** START OF SUPPLIED INFORMATION **

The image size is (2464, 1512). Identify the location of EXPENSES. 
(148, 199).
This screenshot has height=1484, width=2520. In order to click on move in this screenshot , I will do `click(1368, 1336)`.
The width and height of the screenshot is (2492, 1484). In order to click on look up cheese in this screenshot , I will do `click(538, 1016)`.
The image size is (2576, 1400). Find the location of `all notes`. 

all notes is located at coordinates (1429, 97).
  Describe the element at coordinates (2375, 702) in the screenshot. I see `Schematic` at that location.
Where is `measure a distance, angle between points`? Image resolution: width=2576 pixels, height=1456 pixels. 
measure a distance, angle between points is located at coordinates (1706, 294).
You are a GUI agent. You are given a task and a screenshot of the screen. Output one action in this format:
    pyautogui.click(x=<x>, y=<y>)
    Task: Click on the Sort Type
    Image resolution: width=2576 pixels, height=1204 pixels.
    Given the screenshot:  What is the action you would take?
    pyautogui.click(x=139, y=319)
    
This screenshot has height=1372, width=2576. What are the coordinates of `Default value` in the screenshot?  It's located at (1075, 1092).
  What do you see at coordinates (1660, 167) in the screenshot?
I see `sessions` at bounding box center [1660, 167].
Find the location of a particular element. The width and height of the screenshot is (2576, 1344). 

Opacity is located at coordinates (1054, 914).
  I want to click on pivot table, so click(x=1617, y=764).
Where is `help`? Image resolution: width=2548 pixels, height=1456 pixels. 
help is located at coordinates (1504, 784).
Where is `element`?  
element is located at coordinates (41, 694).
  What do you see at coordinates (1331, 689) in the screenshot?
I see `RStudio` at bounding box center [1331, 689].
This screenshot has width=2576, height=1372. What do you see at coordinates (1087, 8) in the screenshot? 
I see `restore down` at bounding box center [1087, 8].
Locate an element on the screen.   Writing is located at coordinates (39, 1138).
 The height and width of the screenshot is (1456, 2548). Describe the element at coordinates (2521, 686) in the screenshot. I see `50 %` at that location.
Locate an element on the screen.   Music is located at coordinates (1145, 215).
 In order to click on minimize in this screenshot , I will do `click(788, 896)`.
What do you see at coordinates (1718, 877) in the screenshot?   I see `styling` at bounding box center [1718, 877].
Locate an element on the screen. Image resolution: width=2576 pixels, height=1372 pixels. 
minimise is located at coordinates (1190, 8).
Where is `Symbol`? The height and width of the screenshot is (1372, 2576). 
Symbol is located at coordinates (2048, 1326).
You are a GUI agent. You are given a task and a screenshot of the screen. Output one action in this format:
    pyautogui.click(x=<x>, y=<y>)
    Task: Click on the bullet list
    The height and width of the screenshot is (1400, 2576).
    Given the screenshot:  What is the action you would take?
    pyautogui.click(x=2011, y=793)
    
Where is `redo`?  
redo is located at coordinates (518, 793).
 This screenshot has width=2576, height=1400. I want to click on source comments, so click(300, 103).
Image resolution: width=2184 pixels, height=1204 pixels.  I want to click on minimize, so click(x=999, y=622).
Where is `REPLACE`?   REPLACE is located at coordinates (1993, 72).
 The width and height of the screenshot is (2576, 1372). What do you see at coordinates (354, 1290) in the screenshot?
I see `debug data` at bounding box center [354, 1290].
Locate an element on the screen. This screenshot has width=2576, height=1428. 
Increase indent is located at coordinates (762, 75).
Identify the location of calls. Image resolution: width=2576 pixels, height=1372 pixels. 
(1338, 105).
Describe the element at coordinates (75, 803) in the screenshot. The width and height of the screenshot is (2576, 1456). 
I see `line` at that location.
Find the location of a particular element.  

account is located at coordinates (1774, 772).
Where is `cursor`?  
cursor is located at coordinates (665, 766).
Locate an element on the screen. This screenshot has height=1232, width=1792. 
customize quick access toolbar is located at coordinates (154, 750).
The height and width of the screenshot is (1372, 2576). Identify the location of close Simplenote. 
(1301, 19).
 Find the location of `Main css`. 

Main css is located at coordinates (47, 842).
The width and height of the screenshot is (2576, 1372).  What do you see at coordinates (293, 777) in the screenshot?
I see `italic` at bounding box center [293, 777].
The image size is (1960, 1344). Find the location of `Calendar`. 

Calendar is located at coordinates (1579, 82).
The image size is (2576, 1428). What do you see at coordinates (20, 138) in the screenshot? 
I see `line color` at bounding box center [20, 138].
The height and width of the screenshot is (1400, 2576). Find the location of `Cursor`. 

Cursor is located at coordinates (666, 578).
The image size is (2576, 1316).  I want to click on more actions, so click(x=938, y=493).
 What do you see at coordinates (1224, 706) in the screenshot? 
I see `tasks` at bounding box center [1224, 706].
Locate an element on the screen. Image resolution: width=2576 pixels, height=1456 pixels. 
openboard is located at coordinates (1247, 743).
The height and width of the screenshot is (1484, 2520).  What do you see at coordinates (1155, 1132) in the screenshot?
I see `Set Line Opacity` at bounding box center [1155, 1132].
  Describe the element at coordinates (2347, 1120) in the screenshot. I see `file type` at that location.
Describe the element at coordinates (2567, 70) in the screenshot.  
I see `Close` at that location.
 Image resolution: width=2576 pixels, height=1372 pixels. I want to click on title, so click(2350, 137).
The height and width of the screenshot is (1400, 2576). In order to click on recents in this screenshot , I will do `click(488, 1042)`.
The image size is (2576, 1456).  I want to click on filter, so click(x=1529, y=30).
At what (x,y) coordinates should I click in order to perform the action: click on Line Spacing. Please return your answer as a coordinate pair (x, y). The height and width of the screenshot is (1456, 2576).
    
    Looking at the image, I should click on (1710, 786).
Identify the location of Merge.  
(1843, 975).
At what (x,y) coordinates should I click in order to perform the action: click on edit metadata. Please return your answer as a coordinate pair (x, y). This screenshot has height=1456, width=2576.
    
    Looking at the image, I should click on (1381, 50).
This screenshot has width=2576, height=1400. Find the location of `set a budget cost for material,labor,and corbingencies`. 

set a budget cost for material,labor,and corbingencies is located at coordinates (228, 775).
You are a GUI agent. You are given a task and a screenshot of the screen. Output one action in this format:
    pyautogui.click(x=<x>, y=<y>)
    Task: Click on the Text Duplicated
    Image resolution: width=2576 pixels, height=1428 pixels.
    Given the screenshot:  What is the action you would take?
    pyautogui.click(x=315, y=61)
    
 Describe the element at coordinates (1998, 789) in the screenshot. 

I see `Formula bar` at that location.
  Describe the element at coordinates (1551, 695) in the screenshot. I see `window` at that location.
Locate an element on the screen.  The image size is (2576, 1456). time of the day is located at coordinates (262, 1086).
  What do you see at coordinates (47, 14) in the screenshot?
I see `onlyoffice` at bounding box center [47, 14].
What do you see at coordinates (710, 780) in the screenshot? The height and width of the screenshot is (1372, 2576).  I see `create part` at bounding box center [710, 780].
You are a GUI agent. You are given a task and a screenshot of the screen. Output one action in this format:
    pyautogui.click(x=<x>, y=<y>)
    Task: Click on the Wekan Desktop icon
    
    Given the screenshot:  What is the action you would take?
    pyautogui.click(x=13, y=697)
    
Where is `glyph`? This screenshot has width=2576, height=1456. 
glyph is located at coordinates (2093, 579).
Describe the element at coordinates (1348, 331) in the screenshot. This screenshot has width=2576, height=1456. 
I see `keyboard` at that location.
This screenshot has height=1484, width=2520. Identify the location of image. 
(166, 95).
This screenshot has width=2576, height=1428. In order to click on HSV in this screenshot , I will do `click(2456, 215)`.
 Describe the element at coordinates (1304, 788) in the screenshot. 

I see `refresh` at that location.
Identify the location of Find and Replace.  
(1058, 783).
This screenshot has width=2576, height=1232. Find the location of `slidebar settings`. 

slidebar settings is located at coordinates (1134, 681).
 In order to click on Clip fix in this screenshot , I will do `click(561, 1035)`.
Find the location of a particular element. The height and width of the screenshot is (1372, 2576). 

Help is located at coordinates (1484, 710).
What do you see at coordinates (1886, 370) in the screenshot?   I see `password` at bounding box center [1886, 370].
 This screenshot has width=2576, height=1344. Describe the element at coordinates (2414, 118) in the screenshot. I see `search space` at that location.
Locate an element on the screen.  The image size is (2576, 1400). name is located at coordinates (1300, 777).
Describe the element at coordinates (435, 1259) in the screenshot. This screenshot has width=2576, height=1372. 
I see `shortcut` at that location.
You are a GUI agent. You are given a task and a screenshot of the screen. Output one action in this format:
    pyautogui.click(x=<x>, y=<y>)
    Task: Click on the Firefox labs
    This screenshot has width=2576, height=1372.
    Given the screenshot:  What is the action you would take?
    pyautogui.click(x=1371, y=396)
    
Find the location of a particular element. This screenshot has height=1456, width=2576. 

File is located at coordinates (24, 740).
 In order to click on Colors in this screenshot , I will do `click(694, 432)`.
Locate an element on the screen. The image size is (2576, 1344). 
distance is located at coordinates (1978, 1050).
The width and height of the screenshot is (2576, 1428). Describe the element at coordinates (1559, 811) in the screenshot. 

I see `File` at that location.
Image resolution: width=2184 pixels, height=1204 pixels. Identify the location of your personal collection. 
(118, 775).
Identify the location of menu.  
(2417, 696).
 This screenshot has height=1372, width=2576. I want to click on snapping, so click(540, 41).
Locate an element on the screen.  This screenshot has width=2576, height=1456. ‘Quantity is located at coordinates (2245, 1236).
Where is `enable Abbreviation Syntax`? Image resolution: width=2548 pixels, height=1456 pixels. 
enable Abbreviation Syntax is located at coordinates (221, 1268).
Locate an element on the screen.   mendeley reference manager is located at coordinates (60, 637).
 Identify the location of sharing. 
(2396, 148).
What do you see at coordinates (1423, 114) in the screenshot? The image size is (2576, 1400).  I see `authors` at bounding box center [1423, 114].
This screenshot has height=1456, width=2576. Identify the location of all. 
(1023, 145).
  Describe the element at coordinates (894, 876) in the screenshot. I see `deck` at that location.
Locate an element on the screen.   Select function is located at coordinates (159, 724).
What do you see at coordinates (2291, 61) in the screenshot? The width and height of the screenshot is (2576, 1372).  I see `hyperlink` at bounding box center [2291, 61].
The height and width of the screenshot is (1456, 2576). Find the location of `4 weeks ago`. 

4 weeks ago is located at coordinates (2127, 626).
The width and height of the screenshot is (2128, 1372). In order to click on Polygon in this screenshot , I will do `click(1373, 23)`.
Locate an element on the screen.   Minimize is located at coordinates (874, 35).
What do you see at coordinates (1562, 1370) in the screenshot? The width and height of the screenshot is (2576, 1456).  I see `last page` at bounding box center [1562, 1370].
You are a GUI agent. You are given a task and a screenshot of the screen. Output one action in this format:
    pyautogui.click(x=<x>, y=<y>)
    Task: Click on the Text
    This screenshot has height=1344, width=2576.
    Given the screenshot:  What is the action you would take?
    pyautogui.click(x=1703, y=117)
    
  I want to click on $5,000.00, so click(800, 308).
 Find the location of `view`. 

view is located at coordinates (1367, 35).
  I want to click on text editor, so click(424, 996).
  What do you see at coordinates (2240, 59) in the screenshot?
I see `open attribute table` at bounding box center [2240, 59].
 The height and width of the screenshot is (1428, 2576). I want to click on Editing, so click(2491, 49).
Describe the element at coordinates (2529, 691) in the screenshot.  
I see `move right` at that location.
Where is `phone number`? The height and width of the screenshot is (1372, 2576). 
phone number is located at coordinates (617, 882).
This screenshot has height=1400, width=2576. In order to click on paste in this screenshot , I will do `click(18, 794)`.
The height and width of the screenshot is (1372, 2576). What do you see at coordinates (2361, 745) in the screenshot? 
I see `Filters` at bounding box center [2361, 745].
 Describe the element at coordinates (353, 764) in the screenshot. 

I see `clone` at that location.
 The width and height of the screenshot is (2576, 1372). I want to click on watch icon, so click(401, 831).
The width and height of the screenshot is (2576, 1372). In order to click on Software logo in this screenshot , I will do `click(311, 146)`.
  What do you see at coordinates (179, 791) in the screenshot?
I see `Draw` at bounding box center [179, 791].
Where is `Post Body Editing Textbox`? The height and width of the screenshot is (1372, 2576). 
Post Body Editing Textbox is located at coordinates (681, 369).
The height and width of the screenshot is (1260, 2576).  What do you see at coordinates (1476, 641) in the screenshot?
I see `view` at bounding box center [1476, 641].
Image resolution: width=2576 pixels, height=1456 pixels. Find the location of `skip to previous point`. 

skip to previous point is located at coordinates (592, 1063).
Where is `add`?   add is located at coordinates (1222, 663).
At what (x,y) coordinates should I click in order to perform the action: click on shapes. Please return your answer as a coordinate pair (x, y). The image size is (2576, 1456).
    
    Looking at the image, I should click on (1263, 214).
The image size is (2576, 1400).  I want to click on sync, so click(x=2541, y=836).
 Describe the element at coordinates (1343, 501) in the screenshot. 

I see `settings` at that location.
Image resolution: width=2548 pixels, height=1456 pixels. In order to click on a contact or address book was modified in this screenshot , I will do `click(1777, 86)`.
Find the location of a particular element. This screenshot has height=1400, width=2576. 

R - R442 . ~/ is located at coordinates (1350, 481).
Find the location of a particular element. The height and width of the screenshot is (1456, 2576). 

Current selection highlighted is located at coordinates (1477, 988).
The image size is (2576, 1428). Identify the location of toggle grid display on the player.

** END OF SUPPLIED INFORMATION **

Turn everything in the listing from the line containing "so click(x=2541, y=836)." down to the line containing "R - R442 . ~/", both included, into a numbered list, leaving out blank lines.

1. The image size is (2576, 1400).  I want to click on sync, so click(x=2541, y=836).
2.  Describe the element at coordinates (1343, 501) in the screenshot. 
3. I see `settings` at that location.
4. Image resolution: width=2548 pixels, height=1456 pixels. In order to click on a contact or address book was modified in this screenshot , I will do `click(1777, 86)`.
5. Find the location of a particular element. This screenshot has height=1400, width=2576. 
6. R - R442 . ~/ is located at coordinates (1350, 481).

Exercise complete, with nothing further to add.